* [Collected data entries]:
BEGIN
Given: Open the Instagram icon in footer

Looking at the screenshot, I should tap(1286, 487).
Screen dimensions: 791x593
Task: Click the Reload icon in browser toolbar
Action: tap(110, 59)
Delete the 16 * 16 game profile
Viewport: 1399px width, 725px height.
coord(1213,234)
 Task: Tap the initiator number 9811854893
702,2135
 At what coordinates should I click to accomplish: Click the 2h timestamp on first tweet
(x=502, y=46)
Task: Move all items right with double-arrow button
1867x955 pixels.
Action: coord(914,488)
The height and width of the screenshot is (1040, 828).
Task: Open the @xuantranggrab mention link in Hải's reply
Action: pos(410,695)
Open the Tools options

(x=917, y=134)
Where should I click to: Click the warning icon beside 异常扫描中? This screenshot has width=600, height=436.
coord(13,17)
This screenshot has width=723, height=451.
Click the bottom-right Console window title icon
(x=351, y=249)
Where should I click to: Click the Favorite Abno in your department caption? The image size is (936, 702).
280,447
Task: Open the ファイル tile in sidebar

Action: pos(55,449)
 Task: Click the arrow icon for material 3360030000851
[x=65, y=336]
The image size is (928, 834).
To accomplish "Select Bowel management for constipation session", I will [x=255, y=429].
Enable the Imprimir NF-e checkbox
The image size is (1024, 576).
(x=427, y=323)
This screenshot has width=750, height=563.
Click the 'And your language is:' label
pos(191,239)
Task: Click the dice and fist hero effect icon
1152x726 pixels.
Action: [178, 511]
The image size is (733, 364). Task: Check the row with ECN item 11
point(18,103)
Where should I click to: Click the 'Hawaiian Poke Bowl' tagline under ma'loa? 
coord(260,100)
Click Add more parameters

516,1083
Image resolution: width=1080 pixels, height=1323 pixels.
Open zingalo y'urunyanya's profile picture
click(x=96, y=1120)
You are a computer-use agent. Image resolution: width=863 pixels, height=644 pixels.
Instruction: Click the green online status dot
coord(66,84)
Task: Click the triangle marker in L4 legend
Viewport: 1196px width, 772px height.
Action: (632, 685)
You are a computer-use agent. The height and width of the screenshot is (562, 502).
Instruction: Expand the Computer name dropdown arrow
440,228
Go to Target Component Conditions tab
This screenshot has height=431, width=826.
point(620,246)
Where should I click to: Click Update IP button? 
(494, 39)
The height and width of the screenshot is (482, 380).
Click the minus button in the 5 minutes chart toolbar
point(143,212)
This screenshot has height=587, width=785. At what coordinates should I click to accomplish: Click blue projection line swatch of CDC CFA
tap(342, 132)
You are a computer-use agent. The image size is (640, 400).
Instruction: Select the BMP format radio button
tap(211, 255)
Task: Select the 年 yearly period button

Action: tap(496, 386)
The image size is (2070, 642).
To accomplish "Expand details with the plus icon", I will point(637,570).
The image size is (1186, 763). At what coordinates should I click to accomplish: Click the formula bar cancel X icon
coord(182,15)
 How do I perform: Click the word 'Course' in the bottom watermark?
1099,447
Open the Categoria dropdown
END
* [Work required]: Take exactly the lines from the one containing "Click the bottom-right" through the one containing "The image size is (928, 834)." in the data above, and output them with nothing added.

* [Reply]:
Click the bottom-right Console window title icon
(x=351, y=249)
Where should I click to: Click the Favorite Abno in your department caption? The image size is (936, 702).
280,447
Task: Open the ファイル tile in sidebar

Action: pos(55,449)
 Task: Click the arrow icon for material 3360030000851
[x=65, y=336]
The image size is (928, 834).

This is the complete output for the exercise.